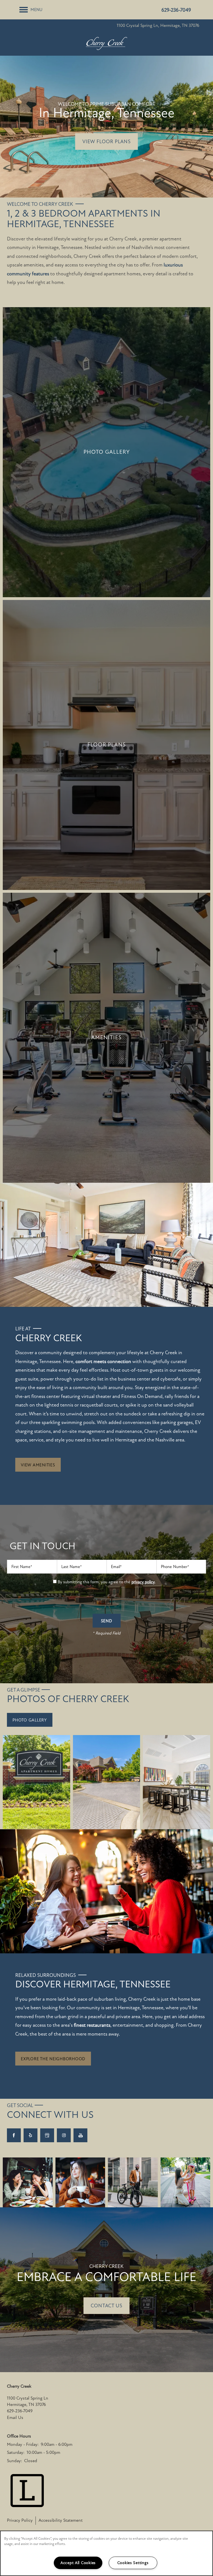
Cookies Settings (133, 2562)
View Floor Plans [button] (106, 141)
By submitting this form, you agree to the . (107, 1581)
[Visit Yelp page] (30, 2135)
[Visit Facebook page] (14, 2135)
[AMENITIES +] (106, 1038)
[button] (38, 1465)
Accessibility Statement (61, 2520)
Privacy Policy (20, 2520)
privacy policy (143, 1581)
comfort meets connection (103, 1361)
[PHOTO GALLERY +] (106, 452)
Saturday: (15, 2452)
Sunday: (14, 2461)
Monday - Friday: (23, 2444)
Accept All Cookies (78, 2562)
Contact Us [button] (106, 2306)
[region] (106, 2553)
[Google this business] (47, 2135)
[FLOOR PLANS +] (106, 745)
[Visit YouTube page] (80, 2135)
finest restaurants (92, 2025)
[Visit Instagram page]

• • •

Task goal
Count of lines in the data above that contain the string "Visit": give this number and no other words.

Exercise output
4